Dois meses e meio depois da rebelião que causou estragos em toda a Penitenciária Estadual de Londrina (PEL 2), o governo estadual enfim esvaziou o pátio principal da unidade, que chegou a abrigar mais de 700 detentos em outubro. De acordo com o Departamento de Execução Penal (Depen), os últimos 40 dos 750 presos foram encaminhados para as celas recém-reformadas.
O esvaziamento do pátio só foi possível por conta da instalação de uma tela metálica improvisada nos fundos da unidade. O material doado pela comunidade liberou duas celas com capacidade para abrigar até 144 presos. A proximidade das celas com um terreno, aos fundos da prisão, facilita a entrada de armas, drogas e celulares que são arremessados por cima dos muros para os detentos. A solução improvisada deve permanecer até o término do cercamento da penitenciária, que será feito com uma tela apropriada pela empresa curitibana AZ3 Construtora de Obras LTDA.

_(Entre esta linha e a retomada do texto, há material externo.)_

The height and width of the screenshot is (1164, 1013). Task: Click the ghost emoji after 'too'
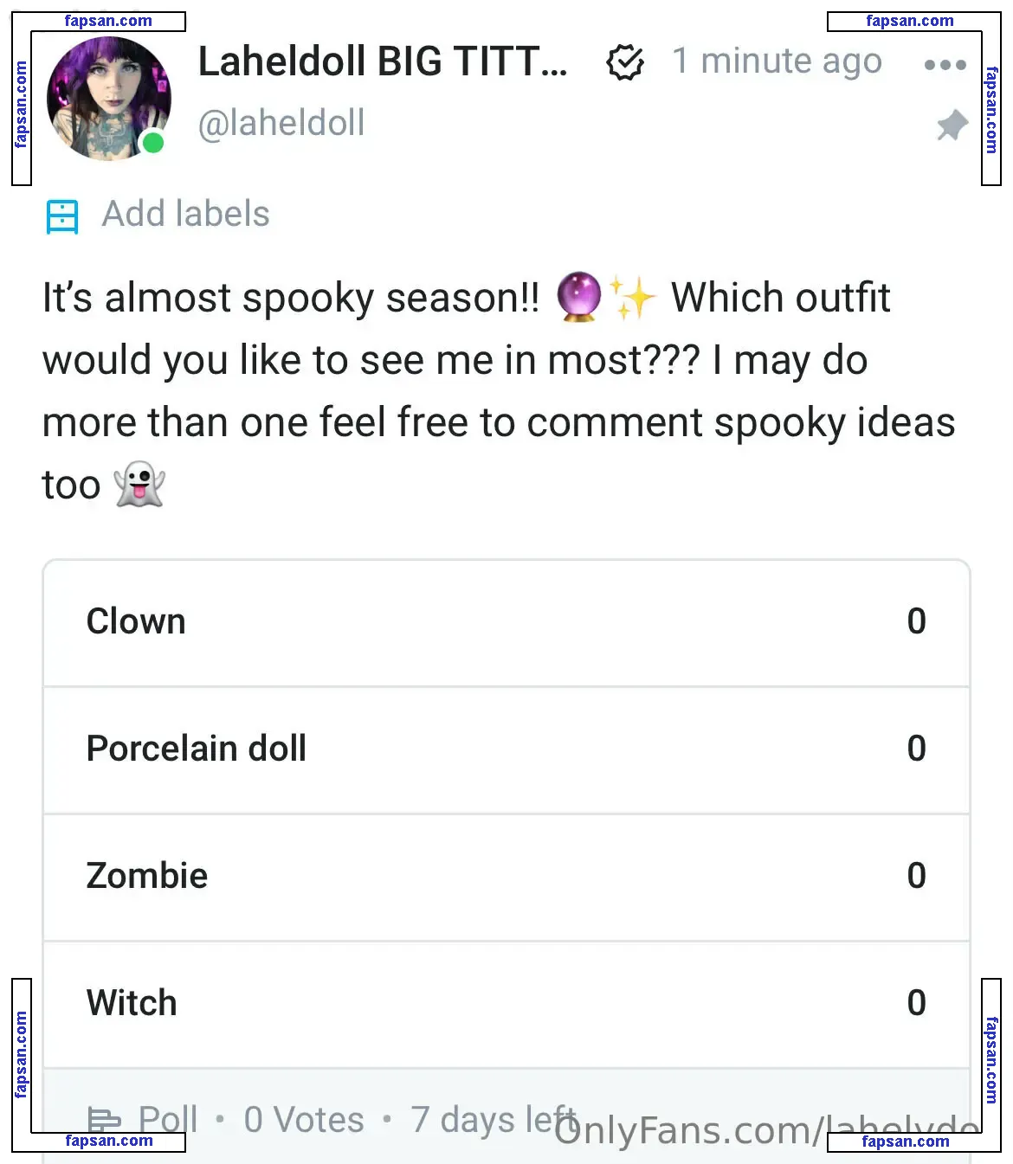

Única participante do processo licitatório, a construtora teve o envelope aberto na terça-feira e, ontem, apresentou todos os documentos necessários. A vencedora vai fazer a instalação da tela pelo valor de R$ 134,1 mil. Após três dias para recursos, o governo deve abrir ordem de serviço com o prazo máximo de 180 dias para o término das obras. No entanto, procurada pela reportagem, a AZ3 Construtora informou que o trabalho é considerado simples e que deve ficar pronto em 30 dias.
Segundo informações do Comitê de Gestão de Crise da PEL 2, formado por vereadores, advogados e representantes dos Direitos Humanos, a retirada dos detentos do pátio era a principal reivindicação, mas o grupo continua cobrando que o governo melhore a transparência no repasse das informações. Na semana passada, a Secretaria da Segurança Pública e Administração Penitenciária do Paraná, responsável pelo Depen, foi alvo de uma moção de repúdio do Conselho Permanente de Direitos Humanos do Estado do Paraná (Coped).
No início de novembro, dois presos ficaram feridos gravemente e um morreu após ser arremessado do telhado. As três alas foram destruídas e mais de 300 presos foram transferidos para outras unidades prisionais do Estado. Em entrevista coletiva na quinta-feira, o diretor do Depen, Luiz Alberto Cartaxo, admitiu que a rebelião foi orquestrada por uma facção criminosa de São Paulo que mantém um braço no Paraná.